Safe Place, Inc., the domestic violence shelter and sexual assault crisis center that has been offering services to victims of domestic violence and sexual assault in Moore, Sherman, Hartley, and Dallam Counties for more than 30 years, is continuing to serve clients, even as it struggles to have the government and private foundation grants that make up the bulk of the organization's funding restored, after they were frozen last summer in the wake of an investigation by the Texas Rangers into the alleged misuse of funds by a former employee, according to Safe Place, Inc. Board of Directors President Michael Barr.  That investigation is still ongoing, according to Sergeant Cindy Barkley of the Texas Department of Public Safety.  

"We are still just going and trying to satisfy HHSC (Texas Health and Human Services Commission), updating our policies and procedures.  Just a back and forth is where we are," said Barr.  "It is progressing.  It's going the right direction.  It's pretty slow."
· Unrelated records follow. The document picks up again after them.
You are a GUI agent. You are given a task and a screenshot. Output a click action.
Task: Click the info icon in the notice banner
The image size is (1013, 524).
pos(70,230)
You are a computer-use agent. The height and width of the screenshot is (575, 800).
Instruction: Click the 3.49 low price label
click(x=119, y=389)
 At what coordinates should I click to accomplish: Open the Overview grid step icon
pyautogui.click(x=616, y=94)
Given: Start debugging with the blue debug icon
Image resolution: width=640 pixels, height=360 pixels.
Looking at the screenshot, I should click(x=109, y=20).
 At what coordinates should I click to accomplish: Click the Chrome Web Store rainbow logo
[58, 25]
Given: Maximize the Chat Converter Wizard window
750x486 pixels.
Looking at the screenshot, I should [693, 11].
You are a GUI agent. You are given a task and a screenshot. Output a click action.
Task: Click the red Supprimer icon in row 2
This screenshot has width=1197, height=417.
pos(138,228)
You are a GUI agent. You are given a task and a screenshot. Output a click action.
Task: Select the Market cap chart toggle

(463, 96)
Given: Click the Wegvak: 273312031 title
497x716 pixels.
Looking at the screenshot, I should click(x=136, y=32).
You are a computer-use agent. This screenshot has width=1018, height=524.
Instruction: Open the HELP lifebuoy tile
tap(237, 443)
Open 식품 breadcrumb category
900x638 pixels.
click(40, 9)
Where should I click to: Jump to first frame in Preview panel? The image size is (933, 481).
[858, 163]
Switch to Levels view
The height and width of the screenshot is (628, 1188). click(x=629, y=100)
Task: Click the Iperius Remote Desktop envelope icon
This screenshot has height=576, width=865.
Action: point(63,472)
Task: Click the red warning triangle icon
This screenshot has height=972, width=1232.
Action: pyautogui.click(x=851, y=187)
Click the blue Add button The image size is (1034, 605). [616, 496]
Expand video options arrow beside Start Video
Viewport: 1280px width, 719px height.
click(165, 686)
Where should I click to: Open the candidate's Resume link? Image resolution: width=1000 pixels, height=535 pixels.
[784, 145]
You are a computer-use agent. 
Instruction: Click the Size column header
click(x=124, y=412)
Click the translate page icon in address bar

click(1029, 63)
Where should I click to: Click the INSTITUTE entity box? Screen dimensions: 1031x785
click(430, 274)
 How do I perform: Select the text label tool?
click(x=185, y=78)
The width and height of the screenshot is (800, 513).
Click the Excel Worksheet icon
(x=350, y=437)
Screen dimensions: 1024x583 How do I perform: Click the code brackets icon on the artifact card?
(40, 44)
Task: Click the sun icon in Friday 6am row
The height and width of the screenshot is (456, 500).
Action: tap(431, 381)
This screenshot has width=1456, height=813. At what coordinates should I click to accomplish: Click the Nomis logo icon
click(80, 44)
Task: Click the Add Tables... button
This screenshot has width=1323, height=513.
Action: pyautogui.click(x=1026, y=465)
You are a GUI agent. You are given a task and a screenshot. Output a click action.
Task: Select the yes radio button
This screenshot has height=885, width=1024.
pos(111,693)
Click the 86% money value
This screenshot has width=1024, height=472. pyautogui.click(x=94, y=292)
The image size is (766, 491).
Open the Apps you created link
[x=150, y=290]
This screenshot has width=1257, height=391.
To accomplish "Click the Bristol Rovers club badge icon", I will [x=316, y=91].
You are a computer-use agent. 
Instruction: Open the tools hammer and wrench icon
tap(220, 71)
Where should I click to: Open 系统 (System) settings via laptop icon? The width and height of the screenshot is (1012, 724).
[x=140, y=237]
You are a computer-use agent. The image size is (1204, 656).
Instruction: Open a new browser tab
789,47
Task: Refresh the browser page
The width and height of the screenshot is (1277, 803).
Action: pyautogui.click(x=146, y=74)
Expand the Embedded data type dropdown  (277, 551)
Barr says they have gotten help from similar organizations in Pampa.  Those agencies have policies and procedures that have been accepted by HHSC.  "We feel good that if they were happy with it over there, they are going to like it here," he said.

Safe Place, Inc. Executive Director Chris Fobbs said there is the possibility that two of the largest grants could be restored within 45 days. 

In the meantime, Safe Place Inc. continues to operate on savings and revenue from the This n' That Thrift Stores in Dumas and Dalhart, both of which are open.  The agency has two crisis interventionists on staff and 4 shelter advocates.  Fobbs says staffers have accompanied sexual assault victims to forensic SANE (sexual assault nurse examiner) exams at Northwest Texas Hospital in Amarillo and child abuse victims to exams at The Bridge.  In addition, Safe Place, Inc. continues to operate a food pantry at the agency's office on 7th Street.  The shelter, which is one of the primary missions of Safe Place, Inc. is open and accepting victims of domestic violence and/or sexual assault.

"We have been pretty busy in the shelter. … We have had someone in here since we opened the door back up," said Barr.

The door reopened in September 2019 after having been closed most of the summer.  Safe Place, Inc. essentially shut down and staff were laid off in June 2019, after grantors learned of the investigation.  In September, the board made the decision to reopen and operate on the limited funding available until the grants could be restored.  That process has taken four months so far.  Safe Place, Inc. has undergone audits from the state, as well as the lengthy negotiations over policies and procedures.  It is not clear how long Safe Place, Inc. can operate without the grants.  Barr says he welcomes any private donations.

Dr. Stephanie Diehlmann and Moore County Judge Rowdy Rhoades have joined the Safe Place, Inc. Board of Directors as members, replacing Dr. Richard Chudacoff, who left Dumas to pursue career opportunities elsewhere and Margaret Parsons, who retired.  Diehlmann is the primary care physician at The Well Health Center clinic in Cactus and one of three physicians at the newly-reopened Moore County Obstetrics and Gynecology clinic.

"I think things are going to be OK," said Rhoades when asked about his decision to join the board.  "I love Safe Place."